Oblate Schwarzschild approximation for polarized radiation from rapidly rotating neutron stars

TL;DR

This paper develops a comprehensive method to calculate the polarization of radiation from rapidly rotating neutron stars using an oblate Schwarzschild approximation, highlighting the importance of star shape in polarization analysis.

Contribution

It introduces a complete theoretical framework for polarization calculation considering star oblateness and relativistic effects, validated against full GR ray-tracing simulations.

Findings

Polarization angle profiles differ significantly for oblate versus spherical stars.

Incorrect shape assumptions can bias neutron star parameter estimates.
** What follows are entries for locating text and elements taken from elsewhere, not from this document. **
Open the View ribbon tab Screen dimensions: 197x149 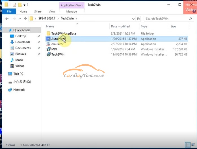pos(52,12)
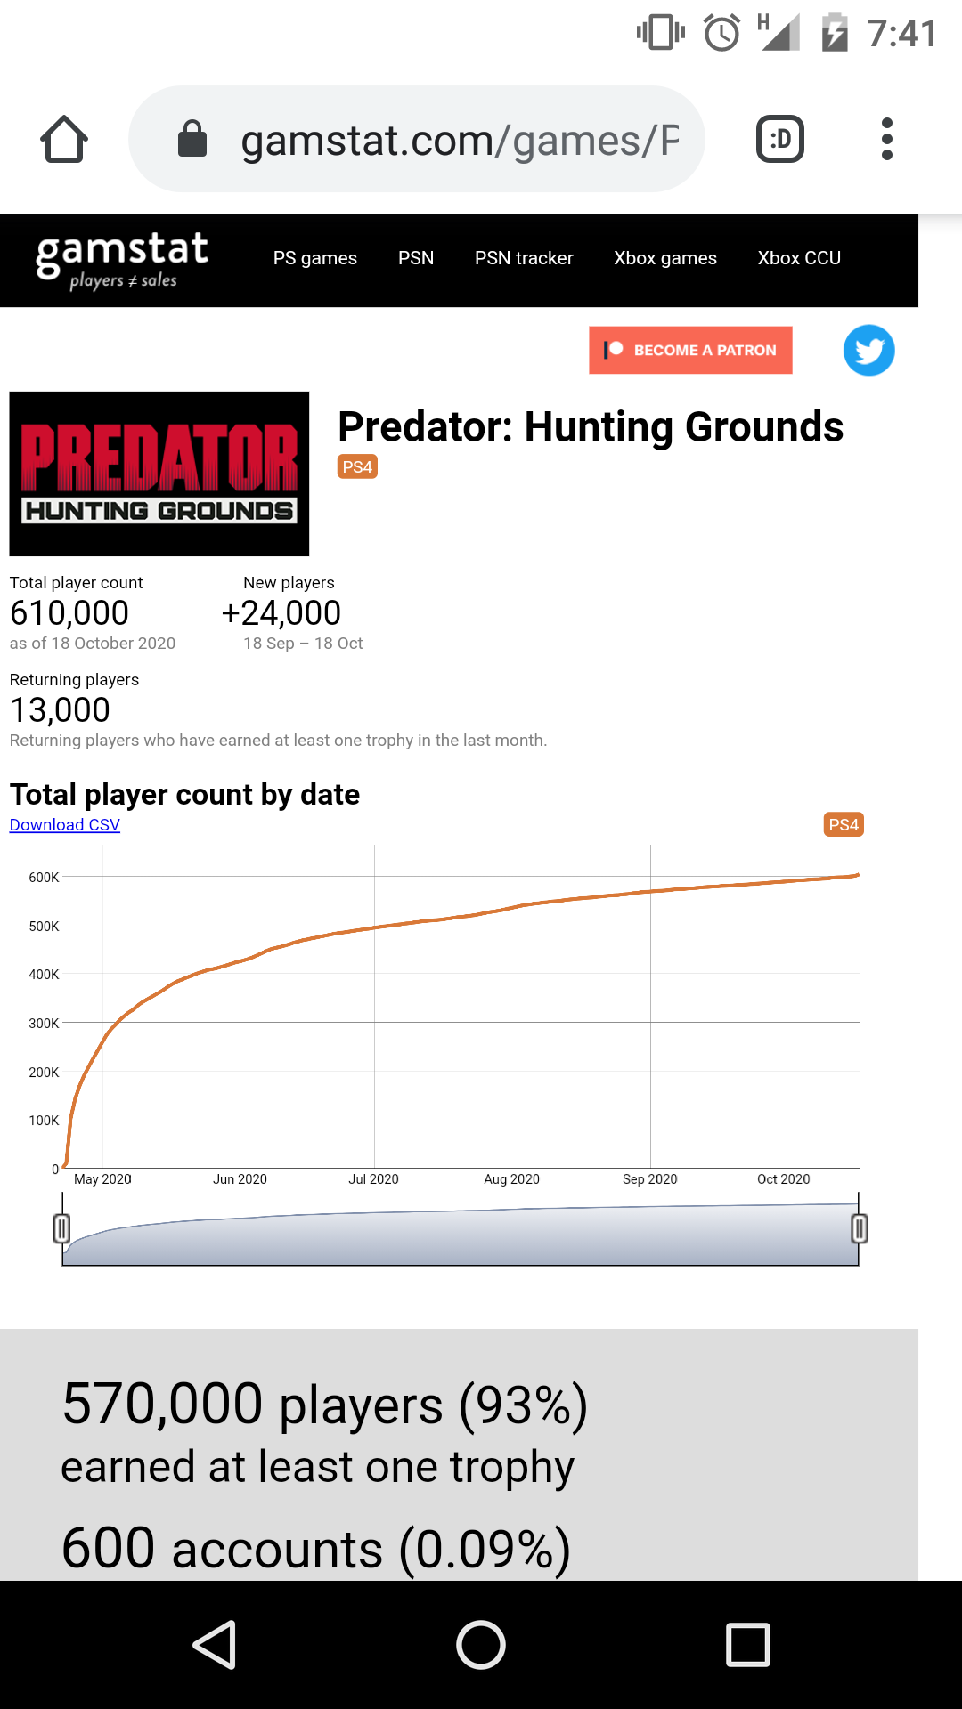Click the Become a Patron button
The image size is (962, 1709).
pos(690,350)
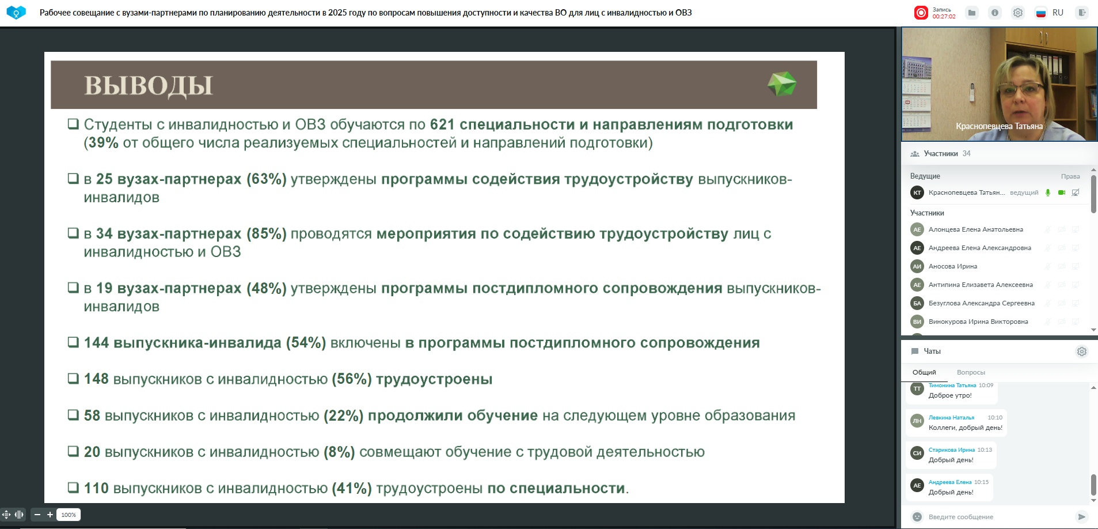Select the Общий chat tab

pos(924,372)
Upcoming X-ray polarimeters can potentially accurately determine neutron star geometrical parameters.

Abstract

We have developed a complete theory for the calculation of the observed Stokes parameters for radiation emitted from the surface of a rapidly rotating neutron star (NS) using the oblate Schwarzschild approximation. We accounted for the rotation of the polarization plane due to relativistic effects along the path from the stellar surface to the observer. The results were shown to agree with those obtained by performing full numerical general relativistic ray-tracing with the \textsc{arcmancer} code. We showed that the obtained polarization angle (PA) profiles may differ substantially from those derived for a spherical star. We demonstrated that assuming incorrect shape for the star can lead to biased constraints for NS parameters when fitting the polarization data. Using a simplified model, we also made a rough estimate of how accurately the geometrical parameters of an accreting NS can be determined using the X-ray polarization measurements of upcoming polarimeters like the Imaging X-ray Polarimeter Explorer (IXPE) or the enhanced X-ray Timing and Polarimetry (eXTP) mission.